Are gardeners terrorists? You’d think so looking at the sign posted outside the San Diego County Fair.
This gardener took advantage of the “Furlough Friday” deal for state employees (free admission!) and checked out the offerings of the fair for the first time in half a decade. I guess the rationale of free admission was to get more people in the gate to partake of the rides and stunt food–you know, the bizarre offerings that often involve impaling something on a stick, sticking it in batter, and then deep-frying it. I searched all over for the worst of the worst stunt food but the best (worst?) I could find was a stand offering “fried Twinkie lattes”–really nothing more weird than a vanilla latte–and this trailer selling chocolate covered bacon. Neither dish really seemed to be deep fried, so I guess they’re getting with the health-conscious kick…
My main destination was the outdoor garden displays, where the main point of each display seemed to be either attracting new customers to the landscape firms there or–in the case of the non-profit institutions and garden clubs–education. The fair’s never been about landscape design as a high art, but there’s always interesting stuff there.
If there was theme to the displays this year, “edibles” seemed to be the word, keeping up the health-conscious theme of the not-deep-fried chocolate-covered bacon. This display by the San Diego Botanic Garden in Cooperation with the San Diego Water Authority won the prize for the best edible landscape. The display also won an award for the exhibit that arranged plants in a way that demonstrated “good taste.”

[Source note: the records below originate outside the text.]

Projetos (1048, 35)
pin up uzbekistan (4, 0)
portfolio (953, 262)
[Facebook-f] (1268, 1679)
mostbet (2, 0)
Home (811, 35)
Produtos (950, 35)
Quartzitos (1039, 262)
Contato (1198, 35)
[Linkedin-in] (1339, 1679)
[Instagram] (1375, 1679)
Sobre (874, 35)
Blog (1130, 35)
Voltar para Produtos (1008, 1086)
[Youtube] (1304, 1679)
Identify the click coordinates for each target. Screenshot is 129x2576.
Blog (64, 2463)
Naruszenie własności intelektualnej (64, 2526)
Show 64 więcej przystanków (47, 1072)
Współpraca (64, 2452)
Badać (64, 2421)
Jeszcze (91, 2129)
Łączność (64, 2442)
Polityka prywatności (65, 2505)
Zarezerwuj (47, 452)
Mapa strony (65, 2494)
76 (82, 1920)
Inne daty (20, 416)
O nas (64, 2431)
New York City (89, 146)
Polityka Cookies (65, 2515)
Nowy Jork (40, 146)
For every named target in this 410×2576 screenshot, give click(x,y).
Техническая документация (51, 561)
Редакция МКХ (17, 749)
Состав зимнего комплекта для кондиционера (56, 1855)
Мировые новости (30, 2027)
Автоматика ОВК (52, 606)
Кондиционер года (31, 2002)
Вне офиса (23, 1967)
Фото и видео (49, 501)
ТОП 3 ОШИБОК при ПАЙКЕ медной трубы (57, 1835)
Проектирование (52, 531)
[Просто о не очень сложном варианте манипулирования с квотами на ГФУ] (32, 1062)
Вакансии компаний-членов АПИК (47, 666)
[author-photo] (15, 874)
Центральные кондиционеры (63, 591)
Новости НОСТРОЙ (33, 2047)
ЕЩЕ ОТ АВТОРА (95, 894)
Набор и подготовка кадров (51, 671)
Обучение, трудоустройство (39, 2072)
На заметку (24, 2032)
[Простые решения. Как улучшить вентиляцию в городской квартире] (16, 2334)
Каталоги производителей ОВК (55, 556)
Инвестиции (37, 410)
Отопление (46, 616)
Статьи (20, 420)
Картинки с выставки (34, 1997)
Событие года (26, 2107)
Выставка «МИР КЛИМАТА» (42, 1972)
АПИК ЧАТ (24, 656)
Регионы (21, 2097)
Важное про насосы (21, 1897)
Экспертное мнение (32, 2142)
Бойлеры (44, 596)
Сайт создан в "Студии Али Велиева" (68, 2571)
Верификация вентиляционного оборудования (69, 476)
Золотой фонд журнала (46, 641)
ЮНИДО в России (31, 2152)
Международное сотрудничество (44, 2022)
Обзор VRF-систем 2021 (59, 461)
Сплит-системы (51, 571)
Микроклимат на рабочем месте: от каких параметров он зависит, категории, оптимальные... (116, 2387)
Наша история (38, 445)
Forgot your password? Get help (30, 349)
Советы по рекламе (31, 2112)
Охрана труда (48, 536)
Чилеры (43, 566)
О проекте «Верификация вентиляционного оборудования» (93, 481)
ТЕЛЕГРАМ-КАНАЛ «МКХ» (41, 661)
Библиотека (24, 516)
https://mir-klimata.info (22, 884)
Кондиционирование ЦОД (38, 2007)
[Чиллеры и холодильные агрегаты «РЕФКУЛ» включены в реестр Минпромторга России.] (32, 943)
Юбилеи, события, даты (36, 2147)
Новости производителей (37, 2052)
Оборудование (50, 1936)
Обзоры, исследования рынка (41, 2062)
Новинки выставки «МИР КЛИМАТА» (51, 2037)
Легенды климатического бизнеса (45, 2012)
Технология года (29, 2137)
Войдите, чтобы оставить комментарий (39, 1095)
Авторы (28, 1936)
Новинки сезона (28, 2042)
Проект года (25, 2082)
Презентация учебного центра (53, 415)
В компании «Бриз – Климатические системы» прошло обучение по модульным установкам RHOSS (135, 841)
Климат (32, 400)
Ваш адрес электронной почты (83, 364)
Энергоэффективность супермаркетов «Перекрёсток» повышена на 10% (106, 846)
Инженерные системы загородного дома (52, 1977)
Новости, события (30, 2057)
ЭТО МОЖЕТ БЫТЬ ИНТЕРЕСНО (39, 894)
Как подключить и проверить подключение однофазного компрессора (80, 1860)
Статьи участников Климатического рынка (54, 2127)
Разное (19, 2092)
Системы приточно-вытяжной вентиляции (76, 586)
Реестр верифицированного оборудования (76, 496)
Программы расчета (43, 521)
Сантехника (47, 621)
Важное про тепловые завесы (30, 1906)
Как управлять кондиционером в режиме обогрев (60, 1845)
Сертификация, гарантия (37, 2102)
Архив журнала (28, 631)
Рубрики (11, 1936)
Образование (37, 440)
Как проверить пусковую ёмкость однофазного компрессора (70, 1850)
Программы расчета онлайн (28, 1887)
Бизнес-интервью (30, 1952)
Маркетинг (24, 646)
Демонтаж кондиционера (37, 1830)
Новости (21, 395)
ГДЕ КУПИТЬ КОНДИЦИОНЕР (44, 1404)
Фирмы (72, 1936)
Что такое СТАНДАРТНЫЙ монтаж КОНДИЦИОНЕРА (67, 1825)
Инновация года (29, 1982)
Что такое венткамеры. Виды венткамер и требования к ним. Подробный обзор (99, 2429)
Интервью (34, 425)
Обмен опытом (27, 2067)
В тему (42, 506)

It featured food crops and ornamentals of all sorts as long as they fit into the purple-pink-green-silver palette, and demonstrated that a garden with veggies could be as pulled together as any other garden. In its combination of cool-weather crops (such as purple cabbage) with warm-weather ones (like basil and squash) it was also a reminder that this is a garden show than a real-world garden.
Here are a few more photos of displays that played with the edibles theme:
I kept my eye out for uses of native plants, but there were almost none. Part of that is probably because the majority of the charismatic flowering natives do their thing at the end of winter or during spring. The one main exception was a small display by native plant specialist Tree of Life Nursery.
Inside, in the adjacent exhibits building, there was a flower show going on, with roses and dahlias and gladiolus and lots of cubbies with flower arrangements. And that’s where I saw a few more natives, where they had a category for cut native flowers. So there was more monkeyflower here, along with one of the bush poppies (Dendromecon) and some matilija poppies.